Failure to Develop and Implement Individualized Comprehensive Care Plans
Penalty
Summary
The facility failed to develop, implement, and individualize comprehensive care plans for three residents, resulting in deficiencies related to unmet physical, psychosocial, and functional needs. For one resident with a history of brain aneurysm, stroke, chronic kidney disease, and depression, there was no person-centered care plan addressing recent onset of auditory hallucinations, self-injurious behavior, or an alleged suicide attempt. Despite documented incidents of the resident pulling out dialysis lines and expressing suicidal ideation, the care plan was not updated to reflect these significant changes in condition. Additionally, the use of Sertraline and Lorazepam for this resident was not supported by a care plan that identified specific targeted behaviors, non-pharmacological interventions, or measurable treatment goals. Another resident with severe cognitive impairment, dementia, and unspecified psychosis was administered Risperidone and Mirtazapine daily. However, the care plan did not specify resident-specific symptoms or targeted behaviors for these medications, nor did it include individualized non-pharmacological interventions or measurable goals of treatment.

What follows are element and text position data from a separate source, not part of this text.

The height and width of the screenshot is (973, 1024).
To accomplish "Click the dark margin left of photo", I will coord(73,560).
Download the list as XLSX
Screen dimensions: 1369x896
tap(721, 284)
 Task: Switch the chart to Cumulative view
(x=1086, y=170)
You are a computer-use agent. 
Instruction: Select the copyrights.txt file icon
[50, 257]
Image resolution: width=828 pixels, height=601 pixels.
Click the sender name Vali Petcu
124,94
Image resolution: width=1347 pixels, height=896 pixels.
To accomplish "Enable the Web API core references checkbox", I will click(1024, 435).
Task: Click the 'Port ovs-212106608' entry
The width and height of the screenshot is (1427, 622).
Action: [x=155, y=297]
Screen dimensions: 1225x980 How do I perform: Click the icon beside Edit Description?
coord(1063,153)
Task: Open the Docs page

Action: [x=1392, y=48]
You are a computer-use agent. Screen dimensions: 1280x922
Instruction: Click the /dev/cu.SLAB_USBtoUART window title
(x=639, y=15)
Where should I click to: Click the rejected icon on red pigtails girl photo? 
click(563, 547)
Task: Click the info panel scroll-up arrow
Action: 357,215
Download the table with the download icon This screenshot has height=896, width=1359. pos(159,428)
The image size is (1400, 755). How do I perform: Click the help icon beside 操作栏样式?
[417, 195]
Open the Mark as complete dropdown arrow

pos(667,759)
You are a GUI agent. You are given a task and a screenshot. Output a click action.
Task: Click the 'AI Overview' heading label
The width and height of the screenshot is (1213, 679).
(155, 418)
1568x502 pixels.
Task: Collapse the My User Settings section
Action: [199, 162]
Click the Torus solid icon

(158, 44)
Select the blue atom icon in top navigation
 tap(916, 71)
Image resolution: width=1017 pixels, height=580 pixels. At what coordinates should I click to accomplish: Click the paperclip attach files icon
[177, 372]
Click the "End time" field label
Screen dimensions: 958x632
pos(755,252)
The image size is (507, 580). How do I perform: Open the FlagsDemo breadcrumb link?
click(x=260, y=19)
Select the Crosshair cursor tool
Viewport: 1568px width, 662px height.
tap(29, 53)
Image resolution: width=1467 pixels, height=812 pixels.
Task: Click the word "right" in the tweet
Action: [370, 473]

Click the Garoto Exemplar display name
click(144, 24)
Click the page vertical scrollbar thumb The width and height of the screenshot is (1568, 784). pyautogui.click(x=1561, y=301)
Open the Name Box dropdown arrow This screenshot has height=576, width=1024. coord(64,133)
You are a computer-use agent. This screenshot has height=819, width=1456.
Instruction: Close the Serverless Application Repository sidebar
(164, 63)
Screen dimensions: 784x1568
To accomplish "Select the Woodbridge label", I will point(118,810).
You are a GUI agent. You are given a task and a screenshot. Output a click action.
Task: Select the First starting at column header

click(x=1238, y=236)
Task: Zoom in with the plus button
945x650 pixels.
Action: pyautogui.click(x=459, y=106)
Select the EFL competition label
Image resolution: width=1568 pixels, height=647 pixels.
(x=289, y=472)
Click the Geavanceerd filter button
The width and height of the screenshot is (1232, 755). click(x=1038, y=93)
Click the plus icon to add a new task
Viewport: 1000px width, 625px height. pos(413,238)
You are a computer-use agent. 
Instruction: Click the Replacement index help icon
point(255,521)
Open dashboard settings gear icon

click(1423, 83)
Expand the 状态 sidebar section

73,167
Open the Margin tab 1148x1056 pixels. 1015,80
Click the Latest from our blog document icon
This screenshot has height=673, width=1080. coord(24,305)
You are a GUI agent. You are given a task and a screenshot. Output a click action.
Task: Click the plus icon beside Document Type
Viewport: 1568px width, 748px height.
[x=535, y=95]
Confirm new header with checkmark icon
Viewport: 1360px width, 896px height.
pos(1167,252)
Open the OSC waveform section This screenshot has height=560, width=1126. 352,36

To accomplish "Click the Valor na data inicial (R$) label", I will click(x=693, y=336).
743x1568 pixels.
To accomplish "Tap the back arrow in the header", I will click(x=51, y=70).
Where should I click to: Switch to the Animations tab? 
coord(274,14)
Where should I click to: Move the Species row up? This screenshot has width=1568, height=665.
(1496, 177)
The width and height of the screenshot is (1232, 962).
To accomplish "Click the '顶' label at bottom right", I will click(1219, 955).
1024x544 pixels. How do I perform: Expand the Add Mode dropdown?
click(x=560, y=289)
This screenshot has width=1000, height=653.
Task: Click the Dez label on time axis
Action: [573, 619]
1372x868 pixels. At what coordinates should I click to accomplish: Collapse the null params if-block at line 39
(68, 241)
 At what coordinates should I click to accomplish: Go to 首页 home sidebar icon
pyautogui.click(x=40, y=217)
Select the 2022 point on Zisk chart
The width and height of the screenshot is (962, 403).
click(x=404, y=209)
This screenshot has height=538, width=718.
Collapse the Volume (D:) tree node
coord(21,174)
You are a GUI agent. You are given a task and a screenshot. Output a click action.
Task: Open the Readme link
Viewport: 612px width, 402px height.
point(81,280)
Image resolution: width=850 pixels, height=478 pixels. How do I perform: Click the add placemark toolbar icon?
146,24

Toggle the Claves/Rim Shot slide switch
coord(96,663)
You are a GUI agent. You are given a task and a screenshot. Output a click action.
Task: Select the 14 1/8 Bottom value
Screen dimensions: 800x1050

The Assistant Director of Nursing confirmed that the care plans lacked these essential elements and that the medications were being administered without clear documentation of their intended outcomes or alternative approaches. A third resident with a chronic left lower extremity wound, a history of wet gangrene, multiple debridements, and skin grafts did not have a care plan addressing the management of their chronic wound. Despite ongoing wound care orders and regular observation of the wound, the comprehensive care plan failed to include interventions or goals related to wound management. Interviews with nursing staff confirmed the presence of the wound and the absence of a corresponding care plan.